Я опять здесь

Маргарита Школьниксон-Смишко
Мигрень, а с ней и депрессия, наконец, прошли, и Роза смогла написать своему душевному другу:
 
„Nr.6                Wronke, 20.06.1917

Хэншен, добрый день!Я опять здесь. Кажется, прошла вечность с того времени, когда вам писала, и когда получила ваше Nr.7. Фрл. Матильда между тем вам сообщила, каково моё молчание для меня contre coeur было. Ну, я хочу опять быть старательной, ожидаю и от вас, что вы поступите по-христиански, и камни моего молчания вознаградите питательной манной частых писем.
Ах, ах, что я между тем пережила! Целые поколения цветов под моим внимательным надзором вошли в жизнь и поддались смертельному распаду — от первой почки сирени до дурманище душно пахнущих, свисающих гроздей акации, покрывающей теперь своими падающими подобно снегу цветками землю. На всех кустах торопятся завязаться и округлиться свисающие плоды, зелёные ягоды, каждый день наполняющиеся соком, чтобы скоро стать красными или синими и чёрными.
Народилось целое поколение птиц, рождение которых тактично выдало умолкание птичьего хора, рост которых я позже подслушала, как нежное попискивание из спрятанных во всех уголках моего садика гнёзд, и вот - о радость! - они со своими родителями у моего окна, где их  кормят.
Так прежде всего по многу раз на день приходит семья зяблика. Мать, которую я хорошо знаю ещё до её помолвки, приводит к окну доченьку. «Наша любимица», которая гораздо толще и больше мамаши, сидит здесь нахохлившись и время от времени разевает с охрипшим визгом свой клюв, при этом потрясывает лысой головой, как эпилептик, и разрешает похудевшей и подурневшей  мамане запихивать в её бездонную пасть огромные порции моих геркулесовых хлопьев, а самой ей не перепадает и зёрнышка.При этом толстуха уже может хорошо летать и сама клевать, что порой и соизволяет делать. У меня, наблюдающей каждый раз  эту сцену из-за гардин, порой руки чешутся ,закатить толстушке подщёчину. Но я во-время вспоминаю, что мама зяблика, конечно, в юности вела себя так же, и что «любимица» в следущем июне также будет неустанно кормить своё дитя, и так, счёт сравняется и без моего вмешательства...

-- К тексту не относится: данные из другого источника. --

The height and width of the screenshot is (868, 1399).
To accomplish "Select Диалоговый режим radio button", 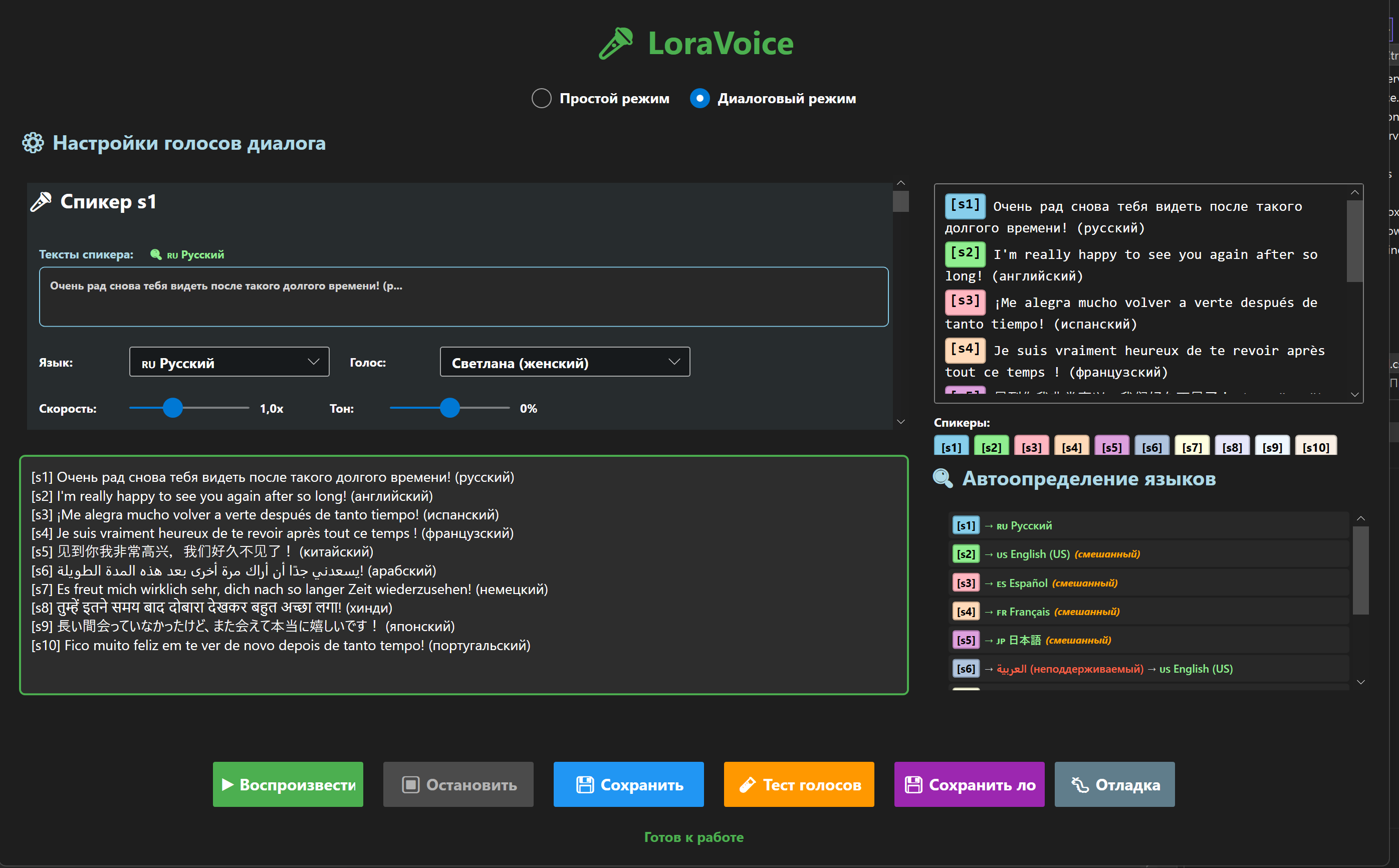I will [x=700, y=98].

Ещё один месяц, и мадам зяблик с её любимицей улетят на юг, отец м.б. останется здесь. Не каждый может себе позволить путешествие на юг; отец часто отстаётся на туманном севере, и посылает в Африку лишь жёнушку с ребёнком. Или он летит туда гораздо позже в особом «мужском обществе» и возвращается весной раньше, чтобы проверить местность и подготовить для «женского общества» жильё.
Что я вчера пережила — ах, ах! В моём коридоре заплутался толстый  шмель (серый костюм с золотым поясом!). Он снова и снова бился о стекло в верхней части окна, при этом гудел возмущённым басом.Я, естественно, притащила стул и поспешно схватила его голой рукой, на что он меня сразу же ужалил, так что я громко вскрикнула. Потом я достала носовой платок, после долгой борьбы поймала и побежала с ним к двери в сад, чтобы выпустить на волю. Жаль, вы не слышали, как бедняжка в платке орал! Внезапно бас превратился в тоненький фистель-тон, это был, по-настоящему, плач ребёнка, находящегося  в паническом страхе; он, несчастный, думал, что настал его последний час, и плакал! Этот тоненький голосок так действовал мне на нервы, что у меня руки затряслись и я его ещё два раза выпускала, на что он, естественно, возвращался к фатальному оконному стеклу. В конце концов, с тетьей попытки, я взяла себя в руки и вынесла его наружу в сад — ой, как он вознёсся ввысь! И сразу  опять зажужжал басом — адьё!..
Таковы были мои волнительные события в последнее время. Может ваша милось о таком же безобидном мне поведать?...
Хеншен, я теперь ожидаю подробное признание обо всём, что без меня было проделано.
                Серд. Р.
Я в большом беспокойстве. Как вы переносите эту ганнибальскую жару.»